══ Data to process

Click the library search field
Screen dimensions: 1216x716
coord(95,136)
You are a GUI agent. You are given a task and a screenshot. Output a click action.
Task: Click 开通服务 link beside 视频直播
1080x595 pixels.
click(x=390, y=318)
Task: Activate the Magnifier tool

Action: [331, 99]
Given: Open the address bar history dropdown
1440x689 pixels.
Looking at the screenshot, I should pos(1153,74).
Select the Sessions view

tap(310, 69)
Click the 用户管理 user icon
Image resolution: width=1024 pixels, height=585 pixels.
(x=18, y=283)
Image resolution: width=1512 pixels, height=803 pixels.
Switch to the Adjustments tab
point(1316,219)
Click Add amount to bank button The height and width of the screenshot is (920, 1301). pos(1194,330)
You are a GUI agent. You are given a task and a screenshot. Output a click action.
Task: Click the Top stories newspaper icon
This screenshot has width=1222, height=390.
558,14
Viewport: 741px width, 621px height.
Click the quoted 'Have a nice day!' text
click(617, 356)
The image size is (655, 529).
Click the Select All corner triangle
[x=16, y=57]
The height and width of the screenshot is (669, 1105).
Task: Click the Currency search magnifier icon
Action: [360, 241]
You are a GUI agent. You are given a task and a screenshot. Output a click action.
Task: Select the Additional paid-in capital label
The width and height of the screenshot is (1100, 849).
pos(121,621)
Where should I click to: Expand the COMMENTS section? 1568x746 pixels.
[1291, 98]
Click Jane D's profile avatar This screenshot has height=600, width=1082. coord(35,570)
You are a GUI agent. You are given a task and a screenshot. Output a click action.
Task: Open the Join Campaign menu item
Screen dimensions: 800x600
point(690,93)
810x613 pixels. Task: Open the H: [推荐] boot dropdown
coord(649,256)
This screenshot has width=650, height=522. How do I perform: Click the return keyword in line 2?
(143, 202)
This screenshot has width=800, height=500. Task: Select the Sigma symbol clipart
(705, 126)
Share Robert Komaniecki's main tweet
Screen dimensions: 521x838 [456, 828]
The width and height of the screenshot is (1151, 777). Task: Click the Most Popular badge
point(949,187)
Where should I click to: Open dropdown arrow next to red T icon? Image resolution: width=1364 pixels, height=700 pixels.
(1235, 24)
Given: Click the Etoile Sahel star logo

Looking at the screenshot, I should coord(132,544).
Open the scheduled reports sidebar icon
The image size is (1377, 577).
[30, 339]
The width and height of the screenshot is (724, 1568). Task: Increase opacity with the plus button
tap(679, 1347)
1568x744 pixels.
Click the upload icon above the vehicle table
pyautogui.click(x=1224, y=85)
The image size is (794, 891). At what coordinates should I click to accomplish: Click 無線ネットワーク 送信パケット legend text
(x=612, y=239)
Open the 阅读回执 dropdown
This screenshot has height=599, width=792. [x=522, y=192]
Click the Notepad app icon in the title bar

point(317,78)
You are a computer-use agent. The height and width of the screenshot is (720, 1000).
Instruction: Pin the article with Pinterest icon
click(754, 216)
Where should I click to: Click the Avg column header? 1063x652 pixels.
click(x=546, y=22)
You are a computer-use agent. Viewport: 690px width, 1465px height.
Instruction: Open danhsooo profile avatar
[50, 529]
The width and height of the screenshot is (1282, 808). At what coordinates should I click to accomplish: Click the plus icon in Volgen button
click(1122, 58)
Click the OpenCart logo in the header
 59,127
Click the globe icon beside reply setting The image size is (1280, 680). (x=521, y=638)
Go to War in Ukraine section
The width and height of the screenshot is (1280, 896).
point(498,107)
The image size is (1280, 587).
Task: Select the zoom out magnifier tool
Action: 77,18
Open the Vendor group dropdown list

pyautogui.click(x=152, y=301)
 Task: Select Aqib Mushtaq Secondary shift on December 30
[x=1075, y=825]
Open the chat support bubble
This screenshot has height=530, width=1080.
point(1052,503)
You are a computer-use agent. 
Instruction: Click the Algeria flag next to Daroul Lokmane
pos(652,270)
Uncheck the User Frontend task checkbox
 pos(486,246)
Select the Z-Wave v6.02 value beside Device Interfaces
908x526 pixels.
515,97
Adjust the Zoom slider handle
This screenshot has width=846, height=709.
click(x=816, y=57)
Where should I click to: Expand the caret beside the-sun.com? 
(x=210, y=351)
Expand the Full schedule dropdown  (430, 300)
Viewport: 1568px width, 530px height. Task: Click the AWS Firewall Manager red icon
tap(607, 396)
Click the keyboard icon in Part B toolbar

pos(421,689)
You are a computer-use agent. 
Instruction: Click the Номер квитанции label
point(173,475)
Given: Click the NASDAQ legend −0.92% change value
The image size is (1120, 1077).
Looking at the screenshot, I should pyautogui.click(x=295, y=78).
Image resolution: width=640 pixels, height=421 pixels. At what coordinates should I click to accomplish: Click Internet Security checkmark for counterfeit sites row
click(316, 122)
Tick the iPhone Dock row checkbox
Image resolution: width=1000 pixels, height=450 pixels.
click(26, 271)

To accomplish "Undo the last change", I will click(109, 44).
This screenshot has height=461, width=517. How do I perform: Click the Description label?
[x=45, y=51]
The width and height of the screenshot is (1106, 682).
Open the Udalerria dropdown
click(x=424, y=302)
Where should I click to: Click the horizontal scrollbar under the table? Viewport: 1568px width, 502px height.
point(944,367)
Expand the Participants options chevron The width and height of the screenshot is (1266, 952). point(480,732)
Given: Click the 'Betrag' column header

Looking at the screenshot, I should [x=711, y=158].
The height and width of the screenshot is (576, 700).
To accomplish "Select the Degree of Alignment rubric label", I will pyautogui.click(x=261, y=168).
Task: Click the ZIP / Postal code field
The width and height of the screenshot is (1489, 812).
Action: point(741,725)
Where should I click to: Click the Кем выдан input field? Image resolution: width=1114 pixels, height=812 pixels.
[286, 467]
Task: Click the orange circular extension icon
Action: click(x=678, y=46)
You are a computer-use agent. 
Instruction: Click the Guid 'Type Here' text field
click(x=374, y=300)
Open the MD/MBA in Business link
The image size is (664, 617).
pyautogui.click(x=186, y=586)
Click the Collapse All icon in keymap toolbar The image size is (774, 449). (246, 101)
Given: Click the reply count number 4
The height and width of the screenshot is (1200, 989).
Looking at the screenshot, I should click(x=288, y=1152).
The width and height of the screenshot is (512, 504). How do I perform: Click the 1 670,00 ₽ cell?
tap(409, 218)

════

Please determine how many lines in the entries contain the word "value" and answer with the number alone.

Response box: 2